1. Participating in the act of love: Loving is defined as a set of activities that keep a close connection alive and well. Offering emotional and physical affection; exhibiting kindness, sympathy, and sensitivity to your partner’s needs; sharing hobbies and interests; and sustaining honest exchanges of personal thoughts and feelings are all examples of these behaviors. They also include actively absorbing, acknowledging, and appreciating love directed your way.

We find ourselves actively immersed in loving rather than drifting into a passive state of dreaming about being in love when we participate in the give-and-take of love, when we gain the ability to accept love with dignity and return love with appreciation.
2. Maintain your uniqueness while embracing your partner’s: It may seem like a romantic notion to regard your loved one as your soulmate, your missing piece, your better half. However, this kind of imagined fusion destroys romance. It is impossible to feel romantic without the awareness that you and your partner are each a distinct and unique individual. That is why you must see yourself as a whole person and ensure that you are not searching for someone to fill in the gaps in your life or to define or affirm you.

When you’ve been with someone for a long time, it’s easy to lose track of yourself as a separate individual and start working as a unit. Therefore, maintaining romance requires a strong sense of individuality and autonomy, as well as a well-developed point of view. You can continue to build and improve your distinctive traits as well as engage in conduct that reflects your interests and values if you make this a long-term aim. Respect your partner by supporting his or her distinctive hobbies and personal ambitions, which are separate from your own.
This entails being aware of your partner’s wants, desires, and feelings, as well as placing equal priority on them as on yourself. It involves thinking about your spouse independently of any expectations you may have or any role he or she may have in your life. This entails perceiving and simultaneously experiencing the nature of your partner using your thoughts, emotions, and intuition. You are aware of what you have in common with your partner when you understand them in this truly empathic way, but you also acknowledge and value your differences.
3. Ignore your nagging inner critic: We all have an internal enemy, a part of ourselves that operates within our thoughts like a wicked coach, criticizing us and giving us poor advice. Your critical inner voice is this enemy, with its damaging point of view. It strengthens your defenses, which isn’t necessarily a bad thing unless your defenses are, for the most part, outdated. To begin with, you are no longer a small child coping with the circumstances of your infancy. Second, those old defenses, as well as the critical inner voice that encourages them, obstruct your ability to form deep relationships.

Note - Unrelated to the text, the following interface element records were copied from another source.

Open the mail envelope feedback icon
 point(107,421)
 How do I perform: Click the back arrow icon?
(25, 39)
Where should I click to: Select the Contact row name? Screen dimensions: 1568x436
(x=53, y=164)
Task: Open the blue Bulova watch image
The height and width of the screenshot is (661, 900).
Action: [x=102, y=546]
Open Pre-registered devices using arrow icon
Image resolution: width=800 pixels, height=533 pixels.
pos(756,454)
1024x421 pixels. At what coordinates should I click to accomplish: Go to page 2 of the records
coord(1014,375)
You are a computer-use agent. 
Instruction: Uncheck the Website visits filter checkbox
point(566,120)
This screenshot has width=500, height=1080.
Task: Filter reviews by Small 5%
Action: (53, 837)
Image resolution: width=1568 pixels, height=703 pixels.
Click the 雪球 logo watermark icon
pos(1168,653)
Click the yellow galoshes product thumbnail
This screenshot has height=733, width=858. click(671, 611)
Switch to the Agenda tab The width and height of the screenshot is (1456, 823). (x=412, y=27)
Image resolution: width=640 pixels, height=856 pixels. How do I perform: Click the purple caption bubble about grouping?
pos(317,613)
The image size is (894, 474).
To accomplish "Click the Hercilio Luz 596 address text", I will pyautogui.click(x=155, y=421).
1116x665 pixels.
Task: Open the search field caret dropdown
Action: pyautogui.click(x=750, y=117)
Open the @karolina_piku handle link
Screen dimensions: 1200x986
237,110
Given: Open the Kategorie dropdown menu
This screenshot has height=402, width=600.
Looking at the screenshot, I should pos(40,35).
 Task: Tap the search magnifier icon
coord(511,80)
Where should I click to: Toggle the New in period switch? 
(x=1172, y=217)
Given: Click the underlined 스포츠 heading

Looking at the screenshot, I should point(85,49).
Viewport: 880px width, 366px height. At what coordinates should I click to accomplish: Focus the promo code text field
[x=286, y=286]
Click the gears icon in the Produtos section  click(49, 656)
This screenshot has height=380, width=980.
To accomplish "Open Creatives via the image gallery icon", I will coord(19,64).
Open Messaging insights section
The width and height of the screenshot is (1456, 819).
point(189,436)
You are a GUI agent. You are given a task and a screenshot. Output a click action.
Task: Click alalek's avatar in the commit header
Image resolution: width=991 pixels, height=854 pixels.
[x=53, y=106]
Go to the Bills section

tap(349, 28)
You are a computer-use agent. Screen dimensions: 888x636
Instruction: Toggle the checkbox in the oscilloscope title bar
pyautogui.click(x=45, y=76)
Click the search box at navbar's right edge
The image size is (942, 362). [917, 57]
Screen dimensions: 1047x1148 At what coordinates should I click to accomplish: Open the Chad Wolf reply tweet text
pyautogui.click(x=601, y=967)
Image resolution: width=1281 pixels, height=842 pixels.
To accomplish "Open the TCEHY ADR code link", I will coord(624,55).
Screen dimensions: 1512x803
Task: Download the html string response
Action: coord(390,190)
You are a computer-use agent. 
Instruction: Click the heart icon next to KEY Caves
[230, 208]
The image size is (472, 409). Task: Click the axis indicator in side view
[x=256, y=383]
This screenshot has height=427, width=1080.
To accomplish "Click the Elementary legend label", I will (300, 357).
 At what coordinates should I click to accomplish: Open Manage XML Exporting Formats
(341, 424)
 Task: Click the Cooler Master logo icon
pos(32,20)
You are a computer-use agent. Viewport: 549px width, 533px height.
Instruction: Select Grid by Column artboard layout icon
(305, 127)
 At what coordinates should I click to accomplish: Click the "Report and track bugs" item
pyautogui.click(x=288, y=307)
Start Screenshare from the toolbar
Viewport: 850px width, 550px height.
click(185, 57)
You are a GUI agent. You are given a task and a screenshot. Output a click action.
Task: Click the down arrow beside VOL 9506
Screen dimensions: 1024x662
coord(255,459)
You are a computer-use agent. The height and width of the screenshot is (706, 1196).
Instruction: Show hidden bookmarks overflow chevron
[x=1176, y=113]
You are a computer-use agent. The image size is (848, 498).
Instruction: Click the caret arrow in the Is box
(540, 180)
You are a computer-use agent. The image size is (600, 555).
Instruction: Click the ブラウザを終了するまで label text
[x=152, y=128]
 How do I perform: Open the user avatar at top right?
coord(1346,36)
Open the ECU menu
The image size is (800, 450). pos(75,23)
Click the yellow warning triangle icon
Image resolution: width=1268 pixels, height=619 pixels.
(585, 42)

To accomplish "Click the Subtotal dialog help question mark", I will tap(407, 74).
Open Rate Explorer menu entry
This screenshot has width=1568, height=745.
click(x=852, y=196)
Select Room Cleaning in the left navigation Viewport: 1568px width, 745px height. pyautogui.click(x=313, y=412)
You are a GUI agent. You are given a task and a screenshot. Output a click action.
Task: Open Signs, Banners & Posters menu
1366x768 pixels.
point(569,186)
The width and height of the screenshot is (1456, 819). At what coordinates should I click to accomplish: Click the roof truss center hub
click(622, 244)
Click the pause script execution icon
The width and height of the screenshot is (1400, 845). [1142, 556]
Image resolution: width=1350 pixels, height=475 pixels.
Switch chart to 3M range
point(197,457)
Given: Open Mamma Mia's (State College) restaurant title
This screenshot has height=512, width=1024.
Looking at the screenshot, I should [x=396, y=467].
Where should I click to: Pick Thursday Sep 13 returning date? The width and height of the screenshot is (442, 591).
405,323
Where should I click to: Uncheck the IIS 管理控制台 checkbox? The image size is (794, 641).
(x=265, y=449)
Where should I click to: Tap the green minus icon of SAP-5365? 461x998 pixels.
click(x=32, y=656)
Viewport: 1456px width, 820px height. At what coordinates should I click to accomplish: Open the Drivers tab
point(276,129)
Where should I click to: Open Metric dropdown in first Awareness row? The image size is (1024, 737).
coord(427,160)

When you communicate your romantic feelings, when you describe what you love about your partner and reveal how you feel toward him or her, you are at your most vulnerable. When you are open and responsive to your partner’s love feelings for you, you are also vulnerable. Being so vulnerable and powerless goes against your natural instincts to protect oneself from harm.
It’s important to be aware of how your critical inner voice will try to destroy your romantic interactions. It will mock you for approaching your lover. “You’re such a wretch! You’re making a fool of yourself.” It will make your partner’s loving actions seem insignificant. “Is that what you call loving? It’s meaningless. You deserve more.” It will mock your displays of devotion for one another. It’s disgusting how squishy you two are. “You have a ridiculous appearance!”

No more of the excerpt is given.